The ecfp contains compound features. These features will not be used in this example.

Having a look at the data¶

The spy function in matplotlib is a handy function to plot sparsity pattern of a matrix.

[ ]:

%matplotlib inline

from matplotlib.pyplot import figure, show

fig = figure()
ax = fig.add_subplot(111)
ax.spy(ic50_train.tocsr()[0:1000,:].T, markersize = 1)
show()

Running SMURFF¶

Finally we run make a BPMF training trainSession and call run.
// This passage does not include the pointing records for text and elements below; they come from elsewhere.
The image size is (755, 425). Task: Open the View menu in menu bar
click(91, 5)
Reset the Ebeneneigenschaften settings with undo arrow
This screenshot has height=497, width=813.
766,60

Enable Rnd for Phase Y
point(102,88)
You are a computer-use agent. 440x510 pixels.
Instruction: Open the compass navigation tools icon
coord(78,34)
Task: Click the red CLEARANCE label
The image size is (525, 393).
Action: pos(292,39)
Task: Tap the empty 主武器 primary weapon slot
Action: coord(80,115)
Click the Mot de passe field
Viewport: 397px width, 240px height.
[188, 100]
The run function builds the model and returns the predictions of the test data.

[ ]:

trainSession = smurff.BPMFSession(
                       Ytrain     = ic50_train,
                       Ytest      = ic50_test,
                       num_latent = 16,
                       burnin     = 40,
                       nsamples   = 200,
                       verbose    = 1,
                       checkpoint_freq = 1,
                       save_freq = 1,
                       save_name = "first_example.hdf5")
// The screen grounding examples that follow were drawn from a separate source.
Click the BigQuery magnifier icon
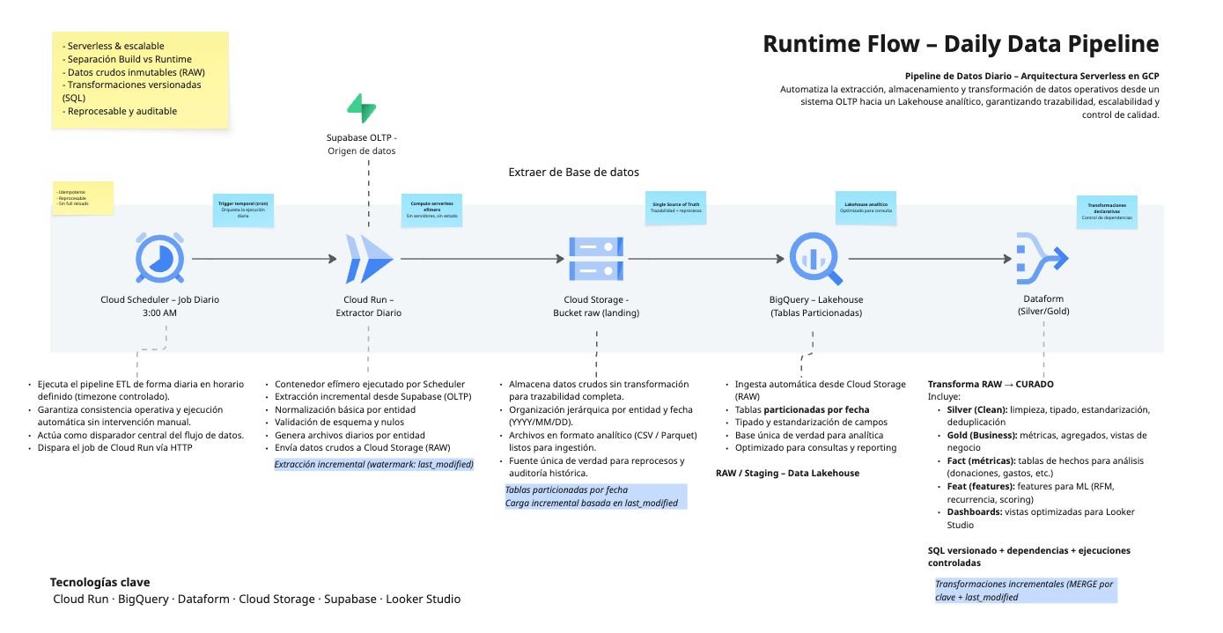This screenshot has height=633, width=1223. (814, 256)
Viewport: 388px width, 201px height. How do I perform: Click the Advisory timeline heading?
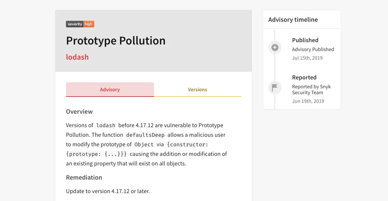pyautogui.click(x=293, y=19)
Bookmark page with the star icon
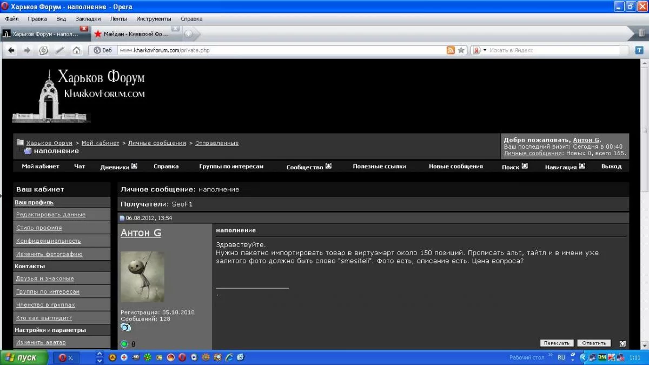The width and height of the screenshot is (649, 365). 461,50
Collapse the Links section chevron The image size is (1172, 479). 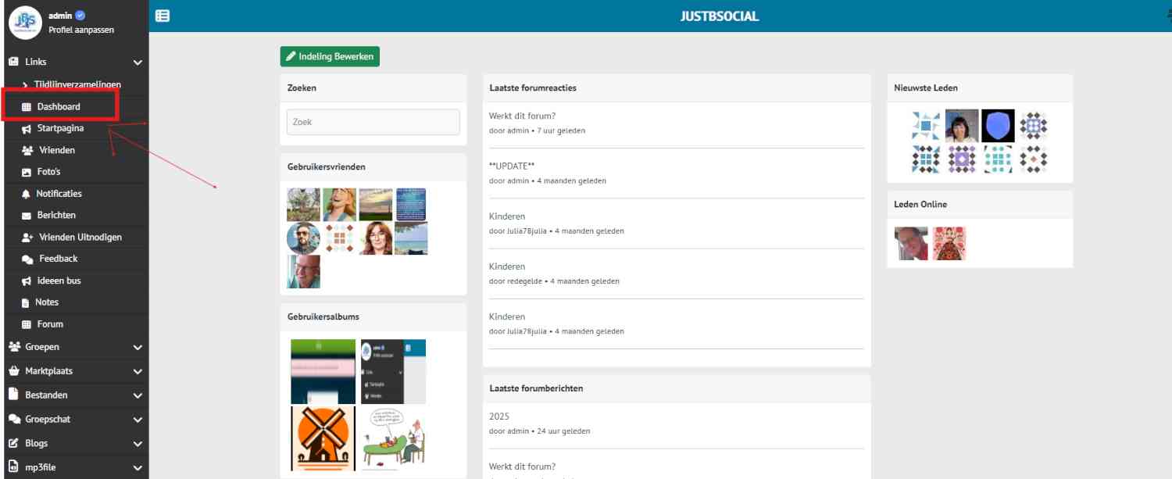coord(138,63)
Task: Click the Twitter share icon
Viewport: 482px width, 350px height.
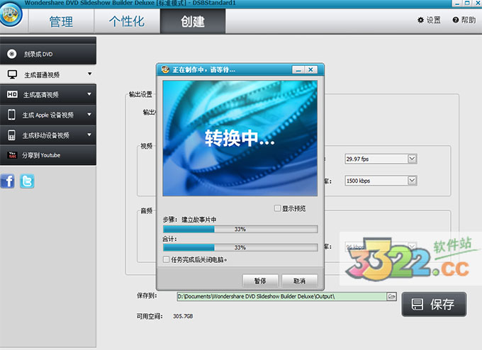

predictions = trainSession.run()

We can use the calc_rmse function to calculate the RMSE.

[ ]:

rmse = smurff.calc_rmse(predictions)
rmse

Plotting predictions versus actual values¶

Next to RMSE, we can also plot the predicted versus the actual values, to see how well the model performs.

[ ]:

import numpy
from matplotlib.pyplot import subplots, show

y = numpy.array([ p.val for p in predictions ])
predicted = numpy.array([ p.pred_avg for p in predictions ])

fig, ax = subplots()
ax.scatter(y, predicted, edgecolors=(0, 0, 0))
ax.plot([y.min(), y.max()], [y.min(), y.max()], 'k--', lw=4)
ax.set_xlabel('Measured')
ax.set_ylabel('Predicted')
show()

[ ]: